Part of a data file:
━━━━━━━━
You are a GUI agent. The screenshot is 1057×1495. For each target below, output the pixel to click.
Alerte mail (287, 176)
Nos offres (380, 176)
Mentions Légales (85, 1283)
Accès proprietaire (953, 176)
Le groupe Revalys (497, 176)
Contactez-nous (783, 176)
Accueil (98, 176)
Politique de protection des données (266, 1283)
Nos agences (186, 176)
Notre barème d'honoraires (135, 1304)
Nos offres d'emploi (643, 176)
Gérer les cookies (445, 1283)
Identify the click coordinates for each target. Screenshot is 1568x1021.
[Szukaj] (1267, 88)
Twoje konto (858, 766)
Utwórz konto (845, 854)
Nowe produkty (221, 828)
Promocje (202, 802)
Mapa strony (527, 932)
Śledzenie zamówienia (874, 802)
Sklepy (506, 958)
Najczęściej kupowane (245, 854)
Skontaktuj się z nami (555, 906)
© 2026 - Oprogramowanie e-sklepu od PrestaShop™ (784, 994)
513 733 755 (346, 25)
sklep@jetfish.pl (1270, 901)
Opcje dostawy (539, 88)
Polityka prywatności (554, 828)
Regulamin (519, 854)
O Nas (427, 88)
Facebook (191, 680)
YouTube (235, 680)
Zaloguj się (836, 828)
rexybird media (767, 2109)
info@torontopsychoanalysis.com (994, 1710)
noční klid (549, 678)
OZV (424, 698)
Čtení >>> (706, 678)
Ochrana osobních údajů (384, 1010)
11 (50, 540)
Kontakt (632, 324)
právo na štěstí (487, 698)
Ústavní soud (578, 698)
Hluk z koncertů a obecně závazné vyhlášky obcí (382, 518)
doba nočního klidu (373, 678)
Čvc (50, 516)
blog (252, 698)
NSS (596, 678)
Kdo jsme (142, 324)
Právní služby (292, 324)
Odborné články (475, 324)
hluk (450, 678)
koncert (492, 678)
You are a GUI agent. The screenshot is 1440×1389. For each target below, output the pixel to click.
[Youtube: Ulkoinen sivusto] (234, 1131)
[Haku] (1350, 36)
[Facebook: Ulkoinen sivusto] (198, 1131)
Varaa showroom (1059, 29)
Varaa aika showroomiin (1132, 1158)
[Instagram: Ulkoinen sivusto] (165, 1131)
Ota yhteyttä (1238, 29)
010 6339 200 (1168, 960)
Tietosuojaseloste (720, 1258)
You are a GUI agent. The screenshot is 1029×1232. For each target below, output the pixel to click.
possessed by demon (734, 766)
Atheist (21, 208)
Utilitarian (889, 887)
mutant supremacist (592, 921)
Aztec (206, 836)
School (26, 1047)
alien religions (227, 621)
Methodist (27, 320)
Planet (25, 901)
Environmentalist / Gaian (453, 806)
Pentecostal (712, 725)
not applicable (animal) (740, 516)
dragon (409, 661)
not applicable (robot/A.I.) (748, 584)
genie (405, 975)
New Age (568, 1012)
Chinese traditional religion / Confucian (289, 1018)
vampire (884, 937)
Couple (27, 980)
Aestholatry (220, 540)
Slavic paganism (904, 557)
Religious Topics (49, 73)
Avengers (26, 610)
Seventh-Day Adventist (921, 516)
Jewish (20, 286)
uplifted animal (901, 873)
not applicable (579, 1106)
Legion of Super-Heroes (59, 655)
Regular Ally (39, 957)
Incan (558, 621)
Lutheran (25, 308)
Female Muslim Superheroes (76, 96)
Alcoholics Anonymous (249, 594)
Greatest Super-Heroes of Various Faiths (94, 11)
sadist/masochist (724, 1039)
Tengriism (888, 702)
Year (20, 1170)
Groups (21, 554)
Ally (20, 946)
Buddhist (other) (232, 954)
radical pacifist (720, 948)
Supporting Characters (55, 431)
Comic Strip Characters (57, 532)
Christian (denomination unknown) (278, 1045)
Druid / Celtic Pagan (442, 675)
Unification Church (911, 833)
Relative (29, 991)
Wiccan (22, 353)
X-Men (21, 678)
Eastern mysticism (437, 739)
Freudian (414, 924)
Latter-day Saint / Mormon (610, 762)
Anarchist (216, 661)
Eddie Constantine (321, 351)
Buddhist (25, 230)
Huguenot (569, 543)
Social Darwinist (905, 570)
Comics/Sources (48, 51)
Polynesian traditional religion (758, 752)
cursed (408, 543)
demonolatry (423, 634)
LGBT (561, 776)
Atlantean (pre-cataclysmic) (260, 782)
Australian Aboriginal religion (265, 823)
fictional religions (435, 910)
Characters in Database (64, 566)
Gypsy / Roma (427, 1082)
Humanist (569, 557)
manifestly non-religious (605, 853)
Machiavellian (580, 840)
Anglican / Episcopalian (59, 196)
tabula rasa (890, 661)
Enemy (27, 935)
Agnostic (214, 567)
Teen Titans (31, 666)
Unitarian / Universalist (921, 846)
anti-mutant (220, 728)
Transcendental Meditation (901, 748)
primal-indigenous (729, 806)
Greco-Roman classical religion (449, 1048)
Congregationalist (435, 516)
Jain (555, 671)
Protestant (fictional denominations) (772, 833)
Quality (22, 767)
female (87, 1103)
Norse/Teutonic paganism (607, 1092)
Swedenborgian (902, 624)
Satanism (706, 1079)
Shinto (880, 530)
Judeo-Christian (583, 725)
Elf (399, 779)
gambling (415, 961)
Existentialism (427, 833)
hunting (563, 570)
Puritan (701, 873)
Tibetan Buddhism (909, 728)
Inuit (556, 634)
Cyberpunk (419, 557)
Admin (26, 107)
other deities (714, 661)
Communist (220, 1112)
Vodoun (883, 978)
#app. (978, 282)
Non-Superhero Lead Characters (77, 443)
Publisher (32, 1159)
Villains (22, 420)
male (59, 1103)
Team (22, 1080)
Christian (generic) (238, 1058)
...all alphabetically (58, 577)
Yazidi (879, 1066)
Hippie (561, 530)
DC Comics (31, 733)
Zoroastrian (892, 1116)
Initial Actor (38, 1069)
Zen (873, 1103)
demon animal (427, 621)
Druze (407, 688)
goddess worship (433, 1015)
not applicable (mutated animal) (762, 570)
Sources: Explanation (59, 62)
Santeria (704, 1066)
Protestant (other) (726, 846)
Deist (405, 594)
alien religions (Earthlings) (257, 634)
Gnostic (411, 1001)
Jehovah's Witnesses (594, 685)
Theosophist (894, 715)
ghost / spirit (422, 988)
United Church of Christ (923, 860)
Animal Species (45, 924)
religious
━━━━━━━━
# Do this
Rewrite the stretch that opens with the line containing "Congregationalist (435, 516)" and closes with the line containing "other deities (714, 661)", putting "Quaker" in place of "Puritan" and keeping everything else the same.

# Written solution
Congregationalist (435, 516)
Jain (555, 671)
Protestant (fictional denominations) (772, 833)
Quality (22, 767)
female (87, 1103)
Norse/Teutonic paganism (607, 1092)
Swedenborgian (902, 624)
Satanism (706, 1079)
Shinto (880, 530)
Judeo-Christian (583, 725)
Elf (399, 779)
gambling (415, 961)
Existentialism (427, 833)
hunting (563, 570)
Quaker (701, 873)
Tibetan Buddhism (909, 728)
Inuit (556, 634)
Cyberpunk (419, 557)
Admin (26, 107)
other deities (714, 661)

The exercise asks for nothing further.